● WRITTEN PROBLEM
Copy the entries below, changing "time range" to "date range" and leaving everything else the same.

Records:
━━━━━━━━

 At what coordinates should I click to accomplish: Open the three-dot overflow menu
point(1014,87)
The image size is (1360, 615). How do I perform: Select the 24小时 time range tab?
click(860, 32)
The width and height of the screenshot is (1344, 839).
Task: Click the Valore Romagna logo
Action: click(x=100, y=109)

━━━━━━━━

● THE REPLY
 At what coordinates should I click to accomplish: Open the three-dot overflow menu
point(1014,87)
The image size is (1360, 615). How do I perform: Select the 24小时 date range tab?
click(860, 32)
The width and height of the screenshot is (1344, 839).
Task: Click the Valore Romagna logo
Action: click(x=100, y=109)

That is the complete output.